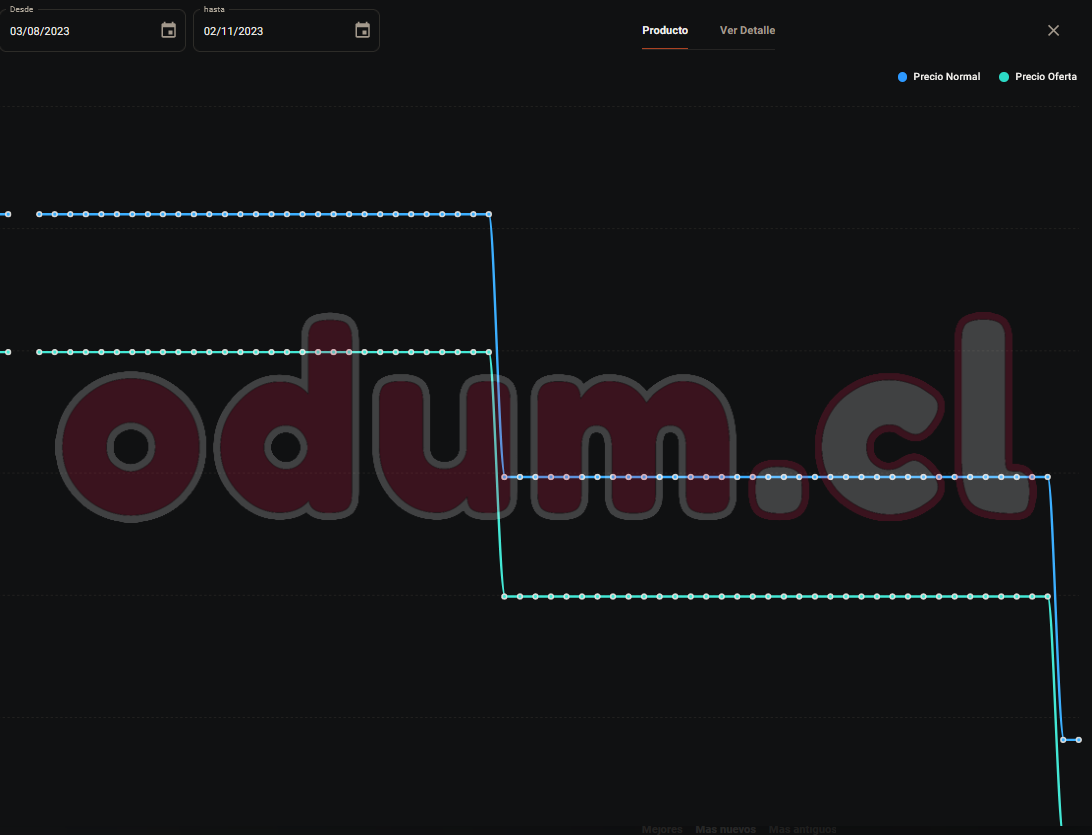This screenshot has height=835, width=1092.
Task: Open the Desde date calendar picker
Action: pos(168,30)
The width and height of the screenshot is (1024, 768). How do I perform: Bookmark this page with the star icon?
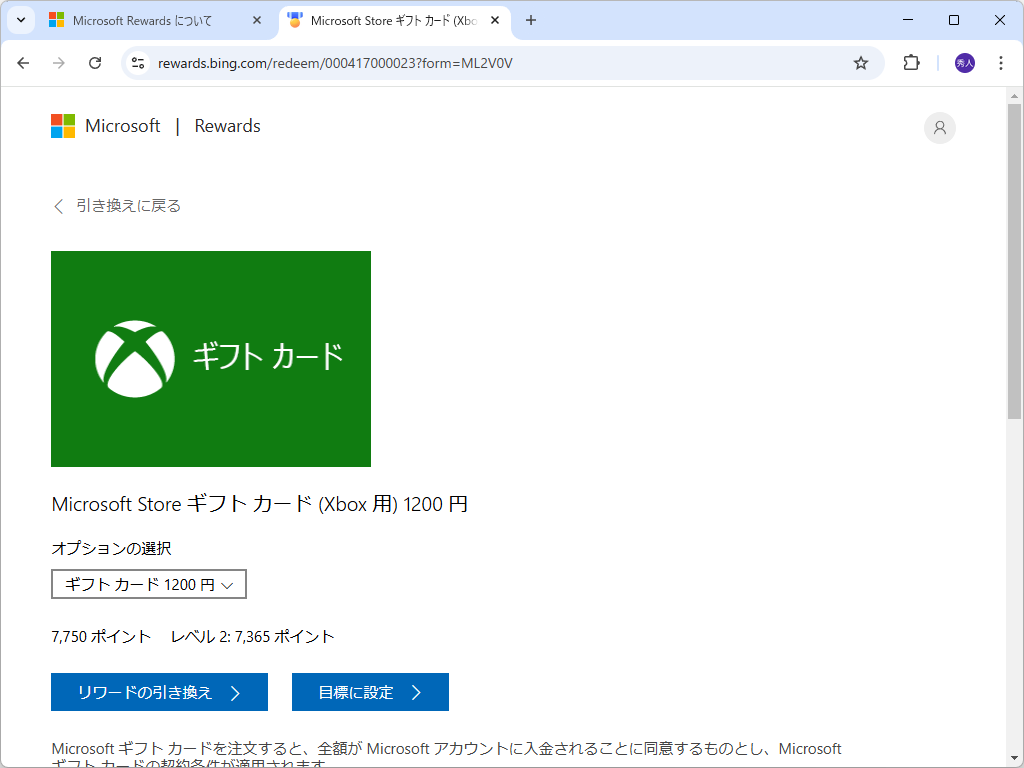click(x=861, y=62)
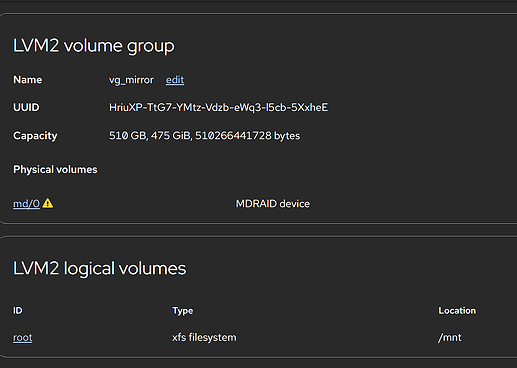Click the Name field label
Screen dimensions: 517x368
tap(28, 80)
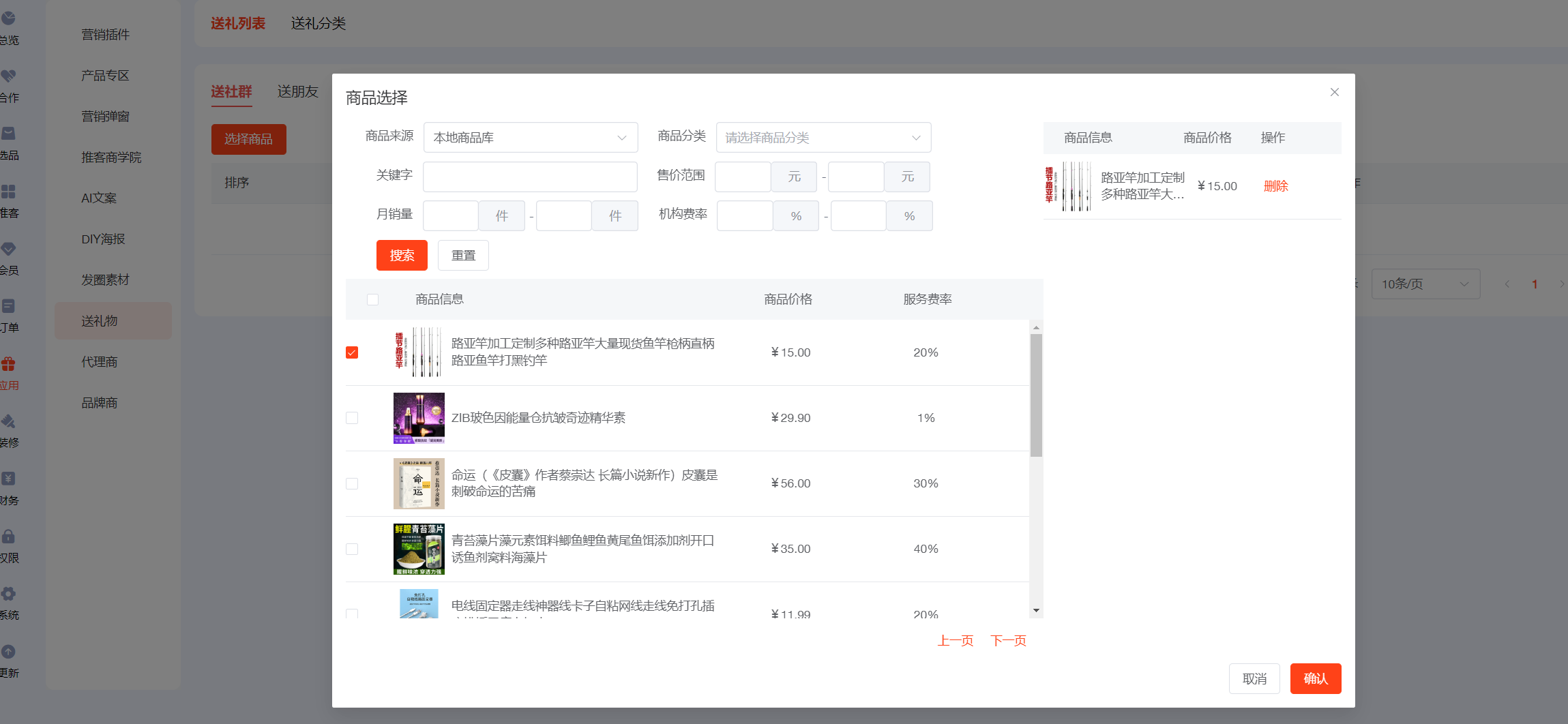The image size is (1568, 724).
Task: Click the 更新 update arrow icon
Action: [8, 652]
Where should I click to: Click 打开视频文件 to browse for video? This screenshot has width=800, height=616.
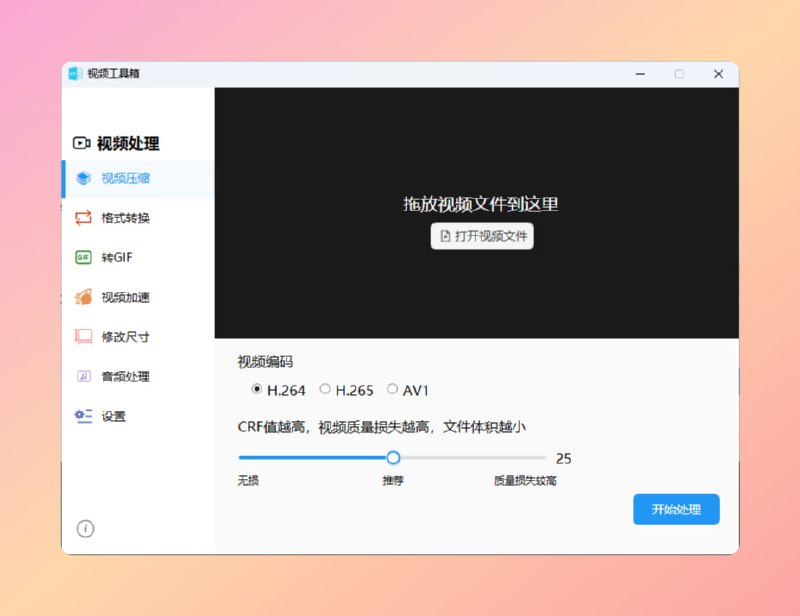(484, 236)
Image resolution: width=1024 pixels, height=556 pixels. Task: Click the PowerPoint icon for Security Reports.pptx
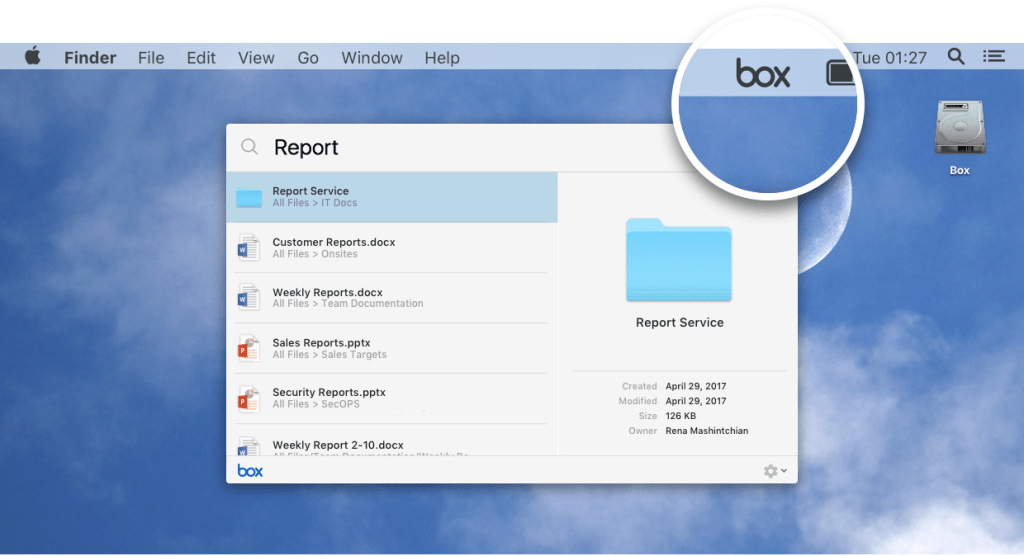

Task:
Skip the pictures and copy exactly the lines from the one containing "Where should I" through the end of the material, both ends included.

Result below:
Where should I click to: Click 打开视频文件 to browse for video? This screenshot has width=800, height=616.
(484, 236)
Image resolution: width=1024 pixels, height=556 pixels. Task: Click the PowerPoint icon for Security Reports.pptx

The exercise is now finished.